◆ DATA FOR THE TASK ◆
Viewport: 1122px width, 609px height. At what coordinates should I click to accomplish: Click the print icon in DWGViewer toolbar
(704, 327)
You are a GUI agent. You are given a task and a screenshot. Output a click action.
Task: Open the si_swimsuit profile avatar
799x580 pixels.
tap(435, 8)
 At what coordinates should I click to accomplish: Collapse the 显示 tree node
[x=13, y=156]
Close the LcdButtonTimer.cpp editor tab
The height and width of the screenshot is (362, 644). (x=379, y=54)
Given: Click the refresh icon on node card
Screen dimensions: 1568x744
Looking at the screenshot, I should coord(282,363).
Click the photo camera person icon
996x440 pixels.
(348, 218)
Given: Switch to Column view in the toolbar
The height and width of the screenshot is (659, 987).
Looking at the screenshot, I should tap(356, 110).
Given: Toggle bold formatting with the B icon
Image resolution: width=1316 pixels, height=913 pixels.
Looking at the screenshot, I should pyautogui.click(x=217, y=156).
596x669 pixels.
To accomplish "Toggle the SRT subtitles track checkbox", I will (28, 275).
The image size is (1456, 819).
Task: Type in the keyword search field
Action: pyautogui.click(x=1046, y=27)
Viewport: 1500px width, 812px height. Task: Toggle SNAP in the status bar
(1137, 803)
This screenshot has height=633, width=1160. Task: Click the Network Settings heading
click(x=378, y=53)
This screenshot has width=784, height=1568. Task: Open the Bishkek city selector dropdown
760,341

◆ WHAT THIS TASK INVOLVES ◆
Starting at the line that contains "Given: Toggle bold formatting with the B icon", write out every line through the last one in the data above, exactly as it stands.

◆ ANSWER TO THIS TASK ◆
Given: Toggle bold formatting with the B icon
Image resolution: width=1316 pixels, height=913 pixels.
Looking at the screenshot, I should pyautogui.click(x=217, y=156).
596x669 pixels.
To accomplish "Toggle the SRT subtitles track checkbox", I will (28, 275).
The image size is (1456, 819).
Task: Type in the keyword search field
Action: pyautogui.click(x=1046, y=27)
Viewport: 1500px width, 812px height. Task: Toggle SNAP in the status bar
(1137, 803)
This screenshot has height=633, width=1160. Task: Click the Network Settings heading
click(x=378, y=53)
This screenshot has width=784, height=1568. Task: Open the Bishkek city selector dropdown
760,341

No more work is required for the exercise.